The real time loop is needed in this architecture for making inaudible channel changes or channel checks (also called AF update), as examples. Thus, in this conventional architecture 100 the payload (e.g., the analog IF signals for the received RF signals) is communicated from front-end receiver 101 to base-band processor 104 via a first interface 111, and separate interface(s), such as interfaces 112 and 113, are employed for exchanging status information between the front-end receiver 101 and base-band processor 104/host CPU 110. For instance, the status information communicated via the real time loop is communicated separate from the payload.
Again, in this conventional architecture 100, dedicated processor 104 performs the AM/FM demodulation controlled by host CPU 110. Thus, dedicated processor 104 is implemented for processing the payload signal received from front-end receiver 101, while a separate host CPU 110 is implemented for to control base-band processor 104 and front-end receiver 101. Furthermore the CPU can initiate an action, e.g., channel change, via interface 113. The action itself is executed between tuner 103 and base-band processor 104 by use of status information communicated between the front-end receiver 101 and the base-band processor 104 via interface 112.
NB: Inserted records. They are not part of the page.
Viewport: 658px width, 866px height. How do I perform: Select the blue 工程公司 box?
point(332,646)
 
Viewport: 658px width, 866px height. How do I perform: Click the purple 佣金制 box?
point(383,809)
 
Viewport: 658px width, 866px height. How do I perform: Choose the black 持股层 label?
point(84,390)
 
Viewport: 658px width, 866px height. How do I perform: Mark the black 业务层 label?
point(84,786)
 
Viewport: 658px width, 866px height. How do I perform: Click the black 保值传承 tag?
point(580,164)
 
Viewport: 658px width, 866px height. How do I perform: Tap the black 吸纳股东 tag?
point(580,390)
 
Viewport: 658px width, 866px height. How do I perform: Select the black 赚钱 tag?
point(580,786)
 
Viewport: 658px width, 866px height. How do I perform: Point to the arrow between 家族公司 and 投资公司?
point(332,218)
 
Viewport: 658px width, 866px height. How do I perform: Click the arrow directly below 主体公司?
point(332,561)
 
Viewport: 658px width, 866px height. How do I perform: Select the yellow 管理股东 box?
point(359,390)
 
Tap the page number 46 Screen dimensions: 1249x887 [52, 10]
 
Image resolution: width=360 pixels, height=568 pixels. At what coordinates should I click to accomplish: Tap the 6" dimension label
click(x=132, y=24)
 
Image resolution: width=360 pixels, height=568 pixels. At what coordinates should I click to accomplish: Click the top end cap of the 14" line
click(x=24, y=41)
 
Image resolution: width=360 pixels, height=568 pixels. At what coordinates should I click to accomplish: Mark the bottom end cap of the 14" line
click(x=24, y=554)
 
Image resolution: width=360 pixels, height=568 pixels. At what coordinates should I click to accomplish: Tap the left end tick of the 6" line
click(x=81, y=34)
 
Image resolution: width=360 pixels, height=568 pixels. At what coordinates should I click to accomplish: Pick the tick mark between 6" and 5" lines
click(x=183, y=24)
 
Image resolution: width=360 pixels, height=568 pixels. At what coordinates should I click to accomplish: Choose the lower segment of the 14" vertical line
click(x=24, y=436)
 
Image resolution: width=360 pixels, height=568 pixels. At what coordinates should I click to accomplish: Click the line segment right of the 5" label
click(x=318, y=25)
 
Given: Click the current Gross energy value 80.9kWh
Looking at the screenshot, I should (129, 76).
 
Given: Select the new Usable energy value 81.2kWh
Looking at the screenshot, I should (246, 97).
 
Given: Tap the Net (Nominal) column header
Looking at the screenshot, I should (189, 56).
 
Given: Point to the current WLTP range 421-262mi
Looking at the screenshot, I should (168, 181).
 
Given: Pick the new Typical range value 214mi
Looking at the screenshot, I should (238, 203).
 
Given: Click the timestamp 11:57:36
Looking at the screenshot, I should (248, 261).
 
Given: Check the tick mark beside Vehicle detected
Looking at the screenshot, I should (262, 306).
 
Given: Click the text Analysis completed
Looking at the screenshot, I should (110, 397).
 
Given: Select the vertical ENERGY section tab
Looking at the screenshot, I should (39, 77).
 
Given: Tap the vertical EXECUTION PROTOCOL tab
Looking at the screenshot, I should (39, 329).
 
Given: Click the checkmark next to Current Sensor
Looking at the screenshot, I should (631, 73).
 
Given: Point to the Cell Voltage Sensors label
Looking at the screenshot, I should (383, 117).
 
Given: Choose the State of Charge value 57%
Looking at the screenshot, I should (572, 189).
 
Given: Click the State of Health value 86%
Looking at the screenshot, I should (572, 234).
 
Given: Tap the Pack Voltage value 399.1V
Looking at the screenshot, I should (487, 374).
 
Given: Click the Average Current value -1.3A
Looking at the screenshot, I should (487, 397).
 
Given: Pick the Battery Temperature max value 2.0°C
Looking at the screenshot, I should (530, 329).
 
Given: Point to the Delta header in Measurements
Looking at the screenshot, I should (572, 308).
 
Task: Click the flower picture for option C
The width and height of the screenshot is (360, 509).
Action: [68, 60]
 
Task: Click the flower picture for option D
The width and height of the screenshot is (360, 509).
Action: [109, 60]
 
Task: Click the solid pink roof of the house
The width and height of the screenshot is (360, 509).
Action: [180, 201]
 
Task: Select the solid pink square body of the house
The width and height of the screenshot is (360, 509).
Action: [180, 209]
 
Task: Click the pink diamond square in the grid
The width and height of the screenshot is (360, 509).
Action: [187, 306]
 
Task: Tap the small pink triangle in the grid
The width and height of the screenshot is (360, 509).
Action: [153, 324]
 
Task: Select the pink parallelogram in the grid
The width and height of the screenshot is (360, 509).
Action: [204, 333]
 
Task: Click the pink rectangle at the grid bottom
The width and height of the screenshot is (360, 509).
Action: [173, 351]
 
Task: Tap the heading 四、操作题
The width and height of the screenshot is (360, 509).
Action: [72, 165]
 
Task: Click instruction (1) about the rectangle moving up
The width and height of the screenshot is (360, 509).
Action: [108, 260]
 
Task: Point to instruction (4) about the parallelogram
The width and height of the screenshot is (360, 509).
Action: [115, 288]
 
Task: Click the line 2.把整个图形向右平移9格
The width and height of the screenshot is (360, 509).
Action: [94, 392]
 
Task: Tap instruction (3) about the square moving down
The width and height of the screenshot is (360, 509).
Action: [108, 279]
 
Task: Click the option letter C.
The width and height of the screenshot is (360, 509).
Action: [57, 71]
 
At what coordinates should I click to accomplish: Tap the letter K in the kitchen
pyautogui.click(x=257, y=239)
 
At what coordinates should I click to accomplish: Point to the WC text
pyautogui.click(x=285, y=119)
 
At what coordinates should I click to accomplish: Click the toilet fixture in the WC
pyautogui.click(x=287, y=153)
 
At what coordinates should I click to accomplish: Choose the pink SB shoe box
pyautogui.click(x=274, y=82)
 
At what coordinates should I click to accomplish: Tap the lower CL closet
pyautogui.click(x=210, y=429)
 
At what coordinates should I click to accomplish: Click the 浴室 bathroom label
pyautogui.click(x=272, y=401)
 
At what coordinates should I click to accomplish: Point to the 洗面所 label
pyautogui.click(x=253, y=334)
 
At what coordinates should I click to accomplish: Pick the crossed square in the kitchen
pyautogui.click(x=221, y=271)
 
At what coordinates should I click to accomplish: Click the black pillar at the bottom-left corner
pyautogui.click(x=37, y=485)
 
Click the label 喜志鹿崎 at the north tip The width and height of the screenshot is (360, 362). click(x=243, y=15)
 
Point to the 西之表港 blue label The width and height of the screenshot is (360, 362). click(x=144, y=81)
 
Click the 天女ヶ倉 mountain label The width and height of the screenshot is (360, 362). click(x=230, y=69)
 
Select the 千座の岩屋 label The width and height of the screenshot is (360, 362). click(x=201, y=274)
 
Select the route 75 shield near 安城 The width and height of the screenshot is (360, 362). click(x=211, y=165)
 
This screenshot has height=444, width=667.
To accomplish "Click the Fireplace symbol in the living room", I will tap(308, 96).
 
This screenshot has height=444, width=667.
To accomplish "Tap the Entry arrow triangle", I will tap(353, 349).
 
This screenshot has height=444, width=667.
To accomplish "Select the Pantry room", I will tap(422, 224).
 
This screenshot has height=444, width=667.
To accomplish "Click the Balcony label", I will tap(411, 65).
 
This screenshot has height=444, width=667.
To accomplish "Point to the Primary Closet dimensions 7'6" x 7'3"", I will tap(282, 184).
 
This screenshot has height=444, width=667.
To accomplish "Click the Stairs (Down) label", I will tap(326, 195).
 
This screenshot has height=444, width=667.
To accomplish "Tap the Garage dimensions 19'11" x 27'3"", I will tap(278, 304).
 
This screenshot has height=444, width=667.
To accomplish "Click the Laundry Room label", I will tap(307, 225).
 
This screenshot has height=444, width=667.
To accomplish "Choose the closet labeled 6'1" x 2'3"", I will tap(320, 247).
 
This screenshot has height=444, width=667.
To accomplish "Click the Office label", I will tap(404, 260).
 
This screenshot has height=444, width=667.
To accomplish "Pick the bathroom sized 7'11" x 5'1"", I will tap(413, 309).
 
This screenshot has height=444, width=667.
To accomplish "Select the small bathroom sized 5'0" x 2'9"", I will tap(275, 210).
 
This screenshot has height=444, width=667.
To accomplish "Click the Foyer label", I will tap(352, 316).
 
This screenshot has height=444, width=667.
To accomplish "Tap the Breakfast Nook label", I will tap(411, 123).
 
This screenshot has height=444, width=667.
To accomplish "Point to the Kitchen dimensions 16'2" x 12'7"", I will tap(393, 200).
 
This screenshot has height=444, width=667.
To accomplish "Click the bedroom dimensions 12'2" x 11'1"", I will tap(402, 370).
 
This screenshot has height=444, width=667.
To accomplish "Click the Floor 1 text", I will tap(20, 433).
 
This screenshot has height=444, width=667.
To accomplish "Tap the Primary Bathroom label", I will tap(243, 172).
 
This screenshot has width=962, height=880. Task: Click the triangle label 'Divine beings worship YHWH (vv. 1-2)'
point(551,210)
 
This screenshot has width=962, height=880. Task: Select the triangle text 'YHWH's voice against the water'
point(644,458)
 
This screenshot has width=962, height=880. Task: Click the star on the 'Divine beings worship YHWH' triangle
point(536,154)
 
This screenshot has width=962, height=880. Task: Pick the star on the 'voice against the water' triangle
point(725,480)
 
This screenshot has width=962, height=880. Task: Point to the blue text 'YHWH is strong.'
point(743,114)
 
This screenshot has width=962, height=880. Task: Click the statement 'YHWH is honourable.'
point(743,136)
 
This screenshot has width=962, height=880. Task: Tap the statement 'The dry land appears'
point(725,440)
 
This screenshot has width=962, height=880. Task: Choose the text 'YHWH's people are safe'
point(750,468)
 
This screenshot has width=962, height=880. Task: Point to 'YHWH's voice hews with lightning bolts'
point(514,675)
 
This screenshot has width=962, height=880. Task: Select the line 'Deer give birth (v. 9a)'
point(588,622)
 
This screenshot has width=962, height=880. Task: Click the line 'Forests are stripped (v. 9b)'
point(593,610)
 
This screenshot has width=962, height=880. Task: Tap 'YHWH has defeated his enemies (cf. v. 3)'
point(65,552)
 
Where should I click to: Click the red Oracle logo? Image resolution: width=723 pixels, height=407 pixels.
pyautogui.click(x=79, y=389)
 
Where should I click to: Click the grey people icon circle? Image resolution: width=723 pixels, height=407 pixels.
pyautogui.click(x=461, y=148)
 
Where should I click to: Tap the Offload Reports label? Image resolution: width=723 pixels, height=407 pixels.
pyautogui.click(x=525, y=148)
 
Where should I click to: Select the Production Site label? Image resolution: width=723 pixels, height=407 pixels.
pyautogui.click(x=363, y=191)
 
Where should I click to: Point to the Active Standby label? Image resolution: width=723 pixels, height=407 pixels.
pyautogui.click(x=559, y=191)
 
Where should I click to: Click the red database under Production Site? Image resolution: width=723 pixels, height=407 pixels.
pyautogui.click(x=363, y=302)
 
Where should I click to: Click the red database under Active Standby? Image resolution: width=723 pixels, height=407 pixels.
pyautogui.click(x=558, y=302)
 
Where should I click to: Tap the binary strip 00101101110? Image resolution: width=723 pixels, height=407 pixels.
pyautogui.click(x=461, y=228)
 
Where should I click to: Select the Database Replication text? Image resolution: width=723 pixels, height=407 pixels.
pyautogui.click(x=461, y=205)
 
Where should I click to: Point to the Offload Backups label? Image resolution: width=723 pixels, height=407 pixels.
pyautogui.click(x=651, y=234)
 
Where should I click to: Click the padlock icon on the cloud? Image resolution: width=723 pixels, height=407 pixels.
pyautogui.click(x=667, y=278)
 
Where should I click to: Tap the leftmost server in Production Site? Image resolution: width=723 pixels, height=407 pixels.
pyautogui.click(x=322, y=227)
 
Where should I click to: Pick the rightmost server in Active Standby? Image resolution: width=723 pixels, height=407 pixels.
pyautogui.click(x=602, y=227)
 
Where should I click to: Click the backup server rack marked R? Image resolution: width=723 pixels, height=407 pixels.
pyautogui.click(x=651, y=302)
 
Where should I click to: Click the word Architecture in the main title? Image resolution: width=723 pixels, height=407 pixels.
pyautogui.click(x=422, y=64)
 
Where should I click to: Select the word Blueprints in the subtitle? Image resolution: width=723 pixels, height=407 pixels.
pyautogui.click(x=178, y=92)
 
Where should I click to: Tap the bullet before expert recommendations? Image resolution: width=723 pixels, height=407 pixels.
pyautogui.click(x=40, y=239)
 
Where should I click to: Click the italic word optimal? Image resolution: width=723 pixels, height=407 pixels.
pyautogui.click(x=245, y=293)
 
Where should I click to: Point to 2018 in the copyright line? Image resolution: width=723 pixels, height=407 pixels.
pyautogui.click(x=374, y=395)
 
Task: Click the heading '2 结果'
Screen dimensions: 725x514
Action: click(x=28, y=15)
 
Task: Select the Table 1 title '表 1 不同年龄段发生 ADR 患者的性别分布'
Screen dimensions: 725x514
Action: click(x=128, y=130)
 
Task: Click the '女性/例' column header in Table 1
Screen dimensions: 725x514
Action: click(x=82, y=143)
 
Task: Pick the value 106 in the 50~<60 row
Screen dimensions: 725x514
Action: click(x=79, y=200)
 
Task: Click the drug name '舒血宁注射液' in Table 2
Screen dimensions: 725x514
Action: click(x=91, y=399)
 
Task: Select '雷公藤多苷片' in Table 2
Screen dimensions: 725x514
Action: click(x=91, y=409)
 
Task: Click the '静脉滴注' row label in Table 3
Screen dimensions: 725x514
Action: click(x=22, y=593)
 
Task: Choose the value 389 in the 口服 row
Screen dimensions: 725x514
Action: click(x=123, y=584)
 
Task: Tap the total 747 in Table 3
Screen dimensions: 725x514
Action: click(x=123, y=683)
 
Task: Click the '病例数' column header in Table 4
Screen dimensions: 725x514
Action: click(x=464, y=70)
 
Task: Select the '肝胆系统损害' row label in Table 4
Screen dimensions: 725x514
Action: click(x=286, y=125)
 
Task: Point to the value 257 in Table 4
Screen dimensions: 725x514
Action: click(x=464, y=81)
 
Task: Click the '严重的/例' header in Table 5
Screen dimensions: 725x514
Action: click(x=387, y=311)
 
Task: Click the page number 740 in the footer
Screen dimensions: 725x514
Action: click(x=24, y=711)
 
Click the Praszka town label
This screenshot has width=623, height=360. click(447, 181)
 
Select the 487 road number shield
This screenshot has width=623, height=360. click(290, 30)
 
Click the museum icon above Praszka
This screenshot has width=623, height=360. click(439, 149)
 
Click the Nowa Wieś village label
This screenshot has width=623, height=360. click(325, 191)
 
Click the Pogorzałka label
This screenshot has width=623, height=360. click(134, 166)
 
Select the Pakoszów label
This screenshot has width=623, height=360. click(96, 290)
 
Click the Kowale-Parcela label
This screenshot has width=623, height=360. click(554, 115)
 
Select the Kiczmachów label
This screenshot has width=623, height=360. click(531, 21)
More recently, software-defined radio systems have been proposed. In general, a software-defined radio system, or SDR, is a radio communication system where components that have conventionally been implemented in hardware (e.g., mixers, filters, amplifiers, modulators/demodulators, detectors, etc.) are instead implemented by means of software on a personal computer or embedded computing devices. A basic SDR system may include, for example, a personal computer equipped with a sound card, or other analog-to-digital converter (ADC), preceded by some form of RF front-end, such as the front-end receiver 101 of FIG. 1. Significant amounts of signal processing may be handed over to the general-purpose processor, rather than being done in special-purpose hardware, such as the dedicated digital signal processor (DSP) 104 of FIG. 1. SDR architectures may enable a radio which can receive and transmit widely different radio protocols (sometimes referred to as a waveforms) based solely on the software used.